Además de la angustia física, la amenaza más temida era la infección, que dejaba
a los pacientes con heridas supurantes durante meses o incluso años.
La septicemia, una complicación grave de las operaciones, era el azote de las
salas de operaciones, obligando a muchos pacientes a abandonar el hospital y
restringiendo las opciones terapéuticas disponibles para los cirujanos. Enfrentados
a la realidad de una alta mortalidad debido a gangrenas y septicemias, algunos
profesionales, como el renombrado Simpson, consideraron medidas extremas,
como la posibilidad de quemar el hospital para erradicar la propagación insidiosa
de estas infecciones.
La gangrena, asumiendo proporciones epidémicas en los hospitales, llevaba a
tasas de mortalidad alarmantes, especialmente en casos de fracturas
complicadas, que a menudo resultaban en amputaciones con una mortalidad
superior al veinticinco por ciento. Los cirujanos de la época realizaban operaciones
con herramientas y métodos que hoy consideraríamos primitivos, utilizando
chaquetas manchadas y ligaduras de seda listas para la sutura, mientras que el
proceso postoperatorio involucraba la recolección de pus en bandejas de zinc,
generando un ambiente insalubre y maloliente.
La introducción de la anestesia con cloroformo, a pesar de aliviar el dolor, no
lograba contener las infecciones. La situación exigía no solo valentía extrema por
parte de los pacientes, sino también una habilidad quirúrgica excepcional por parte
de los cirujanos, quienes debían enfrentarse a condiciones que hoy nos resultan
inimaginables. Sin embargo, este sombrío panorama comenzó a transformarse
con avances significativos en antisepsia, asepsia, hemostasia y anestesia,
marcando una verdadera revolución en la cirugía y mejorando drásticamente la
seguridad y eficacia de las intervenciones quirúrgicas.
En el siglo XIX, destacados cirujanos como Roberto Liston, John Barclay y James
Syme contribuyeron significativamente al avance de la cirugía y la enseñanza de
la anatomía. Liston, reconocido por su destreza operatoria, no solo se destacó
como cirujano, sino también como un defensor de la técnica quirúrgica y el
cuidado de las heridas postoperatorias.

La fiebre puerperal, una amenaza persistente, motivó a médicos como Charles


White, Alexander Gordon y Oliver Wendell Holmes a buscar métodos para
prevenirla. White abogó por el uso de inyecciones antisépticas y una higiene
rigurosa, mientras que Gordon recomendó la desinfección de manos e
instrumentos. Holmes, aunque más conocido en círculos literarios, desafió la
resistencia de ciertos médicos al proponer medidas de desinfección en su ensayo
sobre la contagiosidad de la fiebre puerperal.

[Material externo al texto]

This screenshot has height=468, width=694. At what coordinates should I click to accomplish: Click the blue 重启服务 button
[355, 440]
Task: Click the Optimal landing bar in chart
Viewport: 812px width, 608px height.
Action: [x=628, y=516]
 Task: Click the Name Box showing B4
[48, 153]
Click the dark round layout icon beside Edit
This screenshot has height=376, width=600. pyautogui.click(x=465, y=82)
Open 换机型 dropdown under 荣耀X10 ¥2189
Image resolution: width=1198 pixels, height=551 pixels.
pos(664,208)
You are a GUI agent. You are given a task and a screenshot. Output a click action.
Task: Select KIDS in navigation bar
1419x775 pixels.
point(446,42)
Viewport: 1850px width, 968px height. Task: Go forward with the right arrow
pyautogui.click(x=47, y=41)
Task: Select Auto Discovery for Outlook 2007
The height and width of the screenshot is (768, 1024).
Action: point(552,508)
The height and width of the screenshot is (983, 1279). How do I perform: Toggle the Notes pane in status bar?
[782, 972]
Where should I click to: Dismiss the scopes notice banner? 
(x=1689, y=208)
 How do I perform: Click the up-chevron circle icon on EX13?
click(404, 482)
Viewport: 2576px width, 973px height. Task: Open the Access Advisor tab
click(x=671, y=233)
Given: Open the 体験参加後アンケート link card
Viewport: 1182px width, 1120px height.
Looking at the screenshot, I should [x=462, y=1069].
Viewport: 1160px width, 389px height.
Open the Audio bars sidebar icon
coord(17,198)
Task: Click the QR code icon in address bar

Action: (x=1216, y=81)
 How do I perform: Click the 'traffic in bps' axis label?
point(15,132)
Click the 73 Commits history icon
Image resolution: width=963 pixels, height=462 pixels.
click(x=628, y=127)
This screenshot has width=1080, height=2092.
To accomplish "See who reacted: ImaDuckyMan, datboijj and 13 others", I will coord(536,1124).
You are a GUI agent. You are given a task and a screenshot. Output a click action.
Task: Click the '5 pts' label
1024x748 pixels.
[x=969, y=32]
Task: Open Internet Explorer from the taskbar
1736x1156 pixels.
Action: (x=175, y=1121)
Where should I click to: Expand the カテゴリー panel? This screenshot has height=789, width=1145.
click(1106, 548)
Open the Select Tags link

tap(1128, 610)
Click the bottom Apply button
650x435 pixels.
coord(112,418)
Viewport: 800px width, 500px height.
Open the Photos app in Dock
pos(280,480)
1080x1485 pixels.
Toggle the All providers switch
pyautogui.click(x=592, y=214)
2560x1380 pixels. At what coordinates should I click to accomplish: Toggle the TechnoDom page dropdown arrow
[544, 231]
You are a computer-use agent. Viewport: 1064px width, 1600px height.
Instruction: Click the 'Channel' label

Antes de la era de la anestesia, cirujanos como Liston enfatizaban la velocidad y


habilidad manual, con procedimientos rápidos pero limitadas precauciones
antisépticas. La necesidad de reducir infecciones postoperatorias se reconocía,
pero la aplicación efectiva de la antisepsia esperaba avances tecnológicos, como
el descubrimiento del éter y el cloroformo, que transformarían la práctica quirúrgica
y mejorarían las condiciones para pacientes y cirujanos.